The increase in prices is projected due to rising costs (more than three times) of sea transportation from China. There are several reasons for this.
The first is the lack of empty containers for export goods.
In China, exports now prevail over imports. Due to the fact that goods are imported to China significantly less than supplied from China, there is a catastrophic shortage of containers for shipping.
Sea lines are forced to bring empty containers from other countries, cancel ships from feeder ports and move them to the main, or cancel ships altogether due to unprofitable flights. Such actions lead to additional costs for long-distance transportation of goods. It also leads to an increase in transit time for the delivery of goods to the port of destination and, as a consequence, a shortage of goods.
“For example, one of our customers, an electronics supplier, found himself in a situation where instead of 9 containers of equipment from China, he received 5 containers for the planned shipment. There were no more empty containers in the sea line. Since in most lines the shipping takes place once a week, we had to send 4 more containers to the next week at a higher rate. We also could not try to book these containers with another line, because there is such a thing as a “cancellation fee”. It used to be 250-300USD / for a 40-foot container, now this figure sometimes reaches 2000USD. We and our client have become hostages of the situation, ”says Kateryna Boboshko, Head of Sales (FS, FA) of the ZAMMLER logistics group.
The second is the peak of the season.
New Year’s holidays in Ukraine in January and Chinese New Year in February. Traditionally, during this period, sea lines introduce a surcharge of $ 500-700 per TEU (one 20-foot container).
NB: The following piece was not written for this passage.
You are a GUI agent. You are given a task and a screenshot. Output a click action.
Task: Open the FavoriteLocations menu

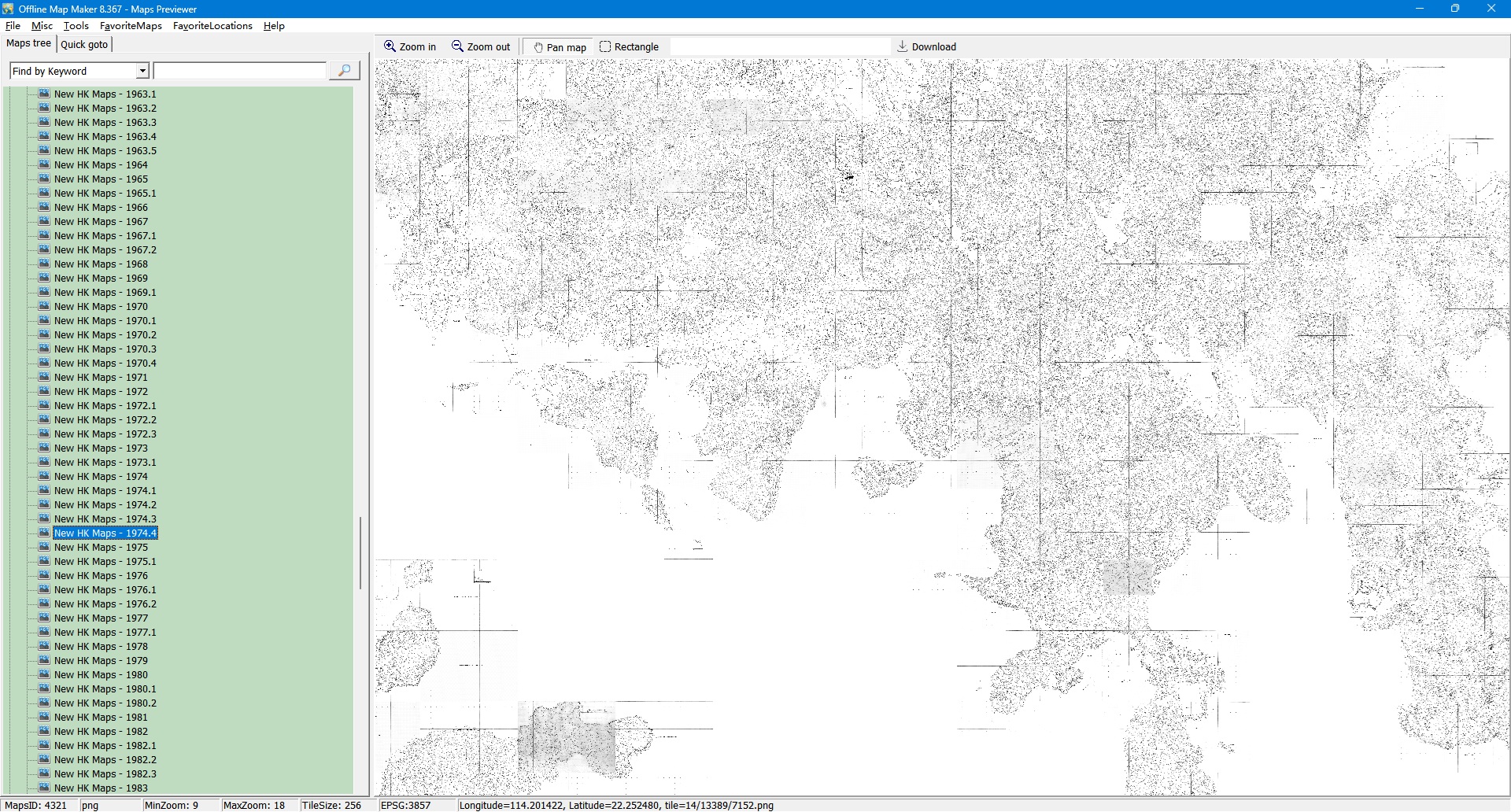click(x=212, y=26)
This year, this amount is three times higher – from $ 1,500. In China, for example, they want to compensate for the losses they suffered in the same period last year due to the beginning of the COVID-19 pandemic and a hard lockdown.
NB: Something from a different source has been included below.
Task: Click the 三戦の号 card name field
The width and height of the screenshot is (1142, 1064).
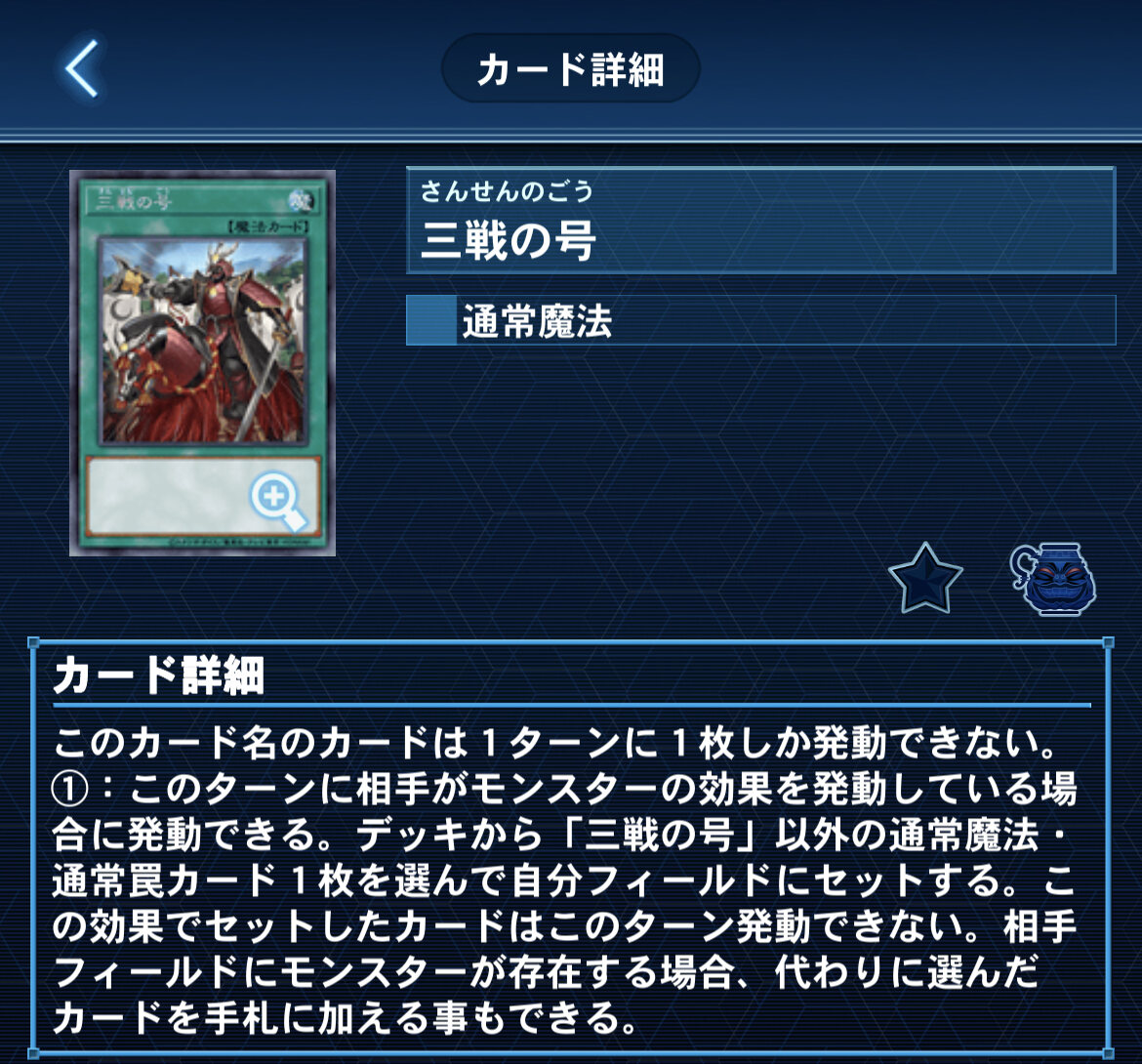Action: (760, 220)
According to Kateryna Boboshko, if in May the delivery of one forty-foot container cost about $ 3,000, then in January the price for such a container from the main ports will fluctuate between $ 9-10,000. Many low-cost goods have stopped being shipped at all. For example, food supplements. Now they are faster and safer to buy in Europe, and the price is now equivalent to delivery from China. Many Ukrainian producers and suppliers, who do not have the opportunity to reorient from the Chinese market, have stopped purchasing some goods altogether.
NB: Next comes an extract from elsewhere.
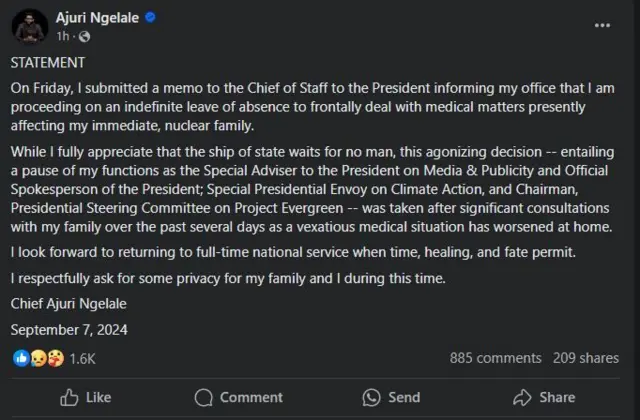The height and width of the screenshot is (420, 640).
Task: Click the blue thumbs-up reaction emoji
Action: point(20,358)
All these problems in sea freight will begin to stabilize gradually from March. Meanwhile, many customers are reorienting their freight traffic from sea transportation to rail delivery, according to the ZAMMLER group of companies, which is now the official partner of the Chinese operator of the direct container train to Kyiv-Lisok.
ZAMMLER notes that the main advantages of delivering cargo from China to Ukraine by rail are reliability, attractive transit time (now, at the peak of the season, 20-25 days) and, to date, identical, compared to sea, the cost of transportation.